Aber es geht auch anders herum: VfB Stuttgart gegen die Stuttgarter Kickers war zu Beginn des 20. Jahrhunderts ein Derby, das den Kessel elektrisiert hat. Schließlich haben beide Vereine lange um die Vorherrschaft gekämpft und die lokalen und regionalen Meisterschaften häufig unter sich ausgemacht. Doch die Frage, wer der bessere Fußball-Verein ist, wurde in den 1950ern relativ eindeutig geklärt. Das letzte Pflichtspiel in der Bundesliga wurde 1992 ausgespielt - in dem Jahr als "die Roten" Deutscher Meister wurden, und "die Blauen" aus der Bundesliga abgestiegen sind. Die Kickers spielen mittlerweile in der Oberliga Baden-Württemberg und die Derby-Emotionen sind weitgehend abgekühlt.
Derbys sind eine Frage der Anerkennung
Die TSG Hoffenheim hat in den Augen vieler VfB-Fans weder Tradition noch Emotion, weswegen es im Kraichgau auch nie ein Derby geben kann. Und trotzdem wird das Feindbild des unnützen Retortenklubs, der sich seine Erfolge mit fiesem Mäzenatentum hinterrücks erkauft, auch in der Cannstatter Kurve liebevoll gepflegt. Und die Wut, die der TSG Hoffenheim und ihrem ungeliebten Gönner Dietmar Hopp seit dem Bundesliga-Aufstieg 2008 regelmäßig entgegenschlägt, hat mittlerweile auch so etwas wie Tradition.

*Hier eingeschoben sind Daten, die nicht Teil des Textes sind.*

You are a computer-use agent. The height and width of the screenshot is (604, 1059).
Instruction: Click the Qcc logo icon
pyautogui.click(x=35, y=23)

Teilweise gibt es sogar innerhalb der Fan-Szene unterschiedliche Ansichten. Fans, die in den 1970er und -80er Jahren auf der Südtribüne des 1. FC Köln noch die großen Schlachten gegen Borussia Mönchengladbach miterlebt haben, sehen in den Fohlen vom Niederrhein den großen Derby-Rivalen. Jüngere Fans, die in den 1990er und Nuller-Jahren zu FC-Fans wurden, fiebern eher dem Duell gegen Bayer Leverkusen entgegen.
Also Derby oder nicht Derby?
Derby ist also, wenn Nähe und Rivalität in einem Spiel aufeinandertreffen. Häufig überlagert sich dabei die sportliche Rivalität mit anderen Konfliktlinien, auch wenn viele davon mittlerweile Folklore sind. Nähe ohne Rivalität ist maximal ein Nachbarschaftsduell. Rivalität ohne Nähe ist dann einfach ein sehr, sehr wichtiges Spiel. Ein Derby hat auch viel mit Anerkennung zu tun. Wenn die Fans einem Gegner Derby-Qualitäten zuschreiben, bedeutet das automatisch, dass er ihnen wichtig ist - zumindest wichtiger als all die anderen Gegner.

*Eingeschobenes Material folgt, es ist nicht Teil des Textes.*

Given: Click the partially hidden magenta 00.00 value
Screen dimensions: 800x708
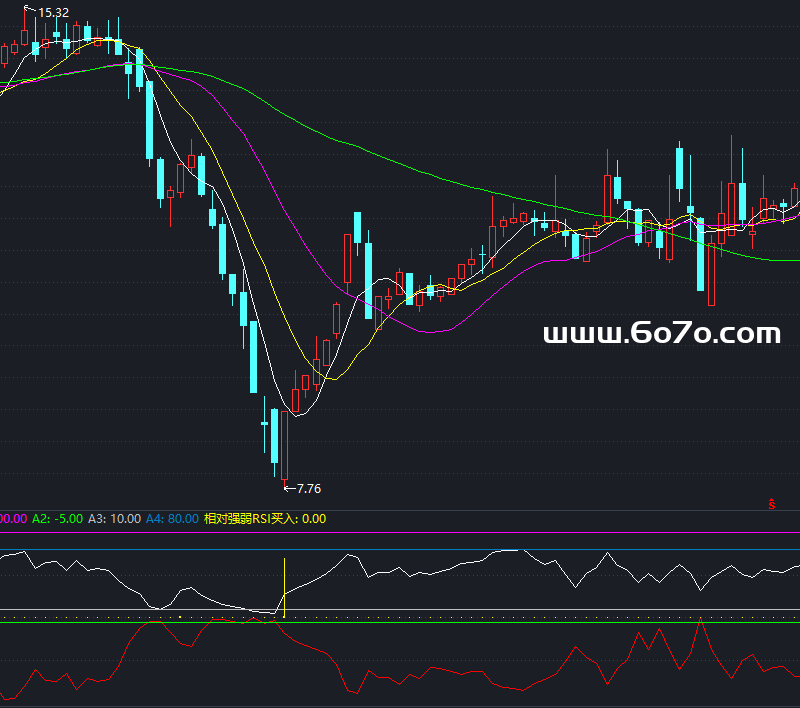Looking at the screenshot, I should 13,519.
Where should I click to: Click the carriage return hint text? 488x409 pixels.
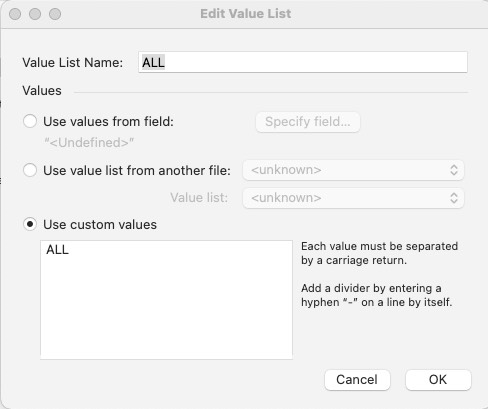379,253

Wem diese Anerkennung zuteil wird, wird immer wieder neu ausgehandelt. Schließlich haben die Fans des FC Arsenal den langjährigen Derby-Rivalen Tottenham Hotspur nach dem Einstieg von Mäzen Roman Abramowitsch beim FC Chelsea lautstark wissen lassen: "You are not our rivals anymore!" Eines wird sich - sicherlich zum Leidwesen von Fans, Spielern und Trainern gleichermaßen - niemals ändern: Derby-Siege werden in der Tabelle nicht doppelt bewertet. Aber wenigstens können die Fans am Tag danach erhobenen Hauptes zum Bäcker gehen.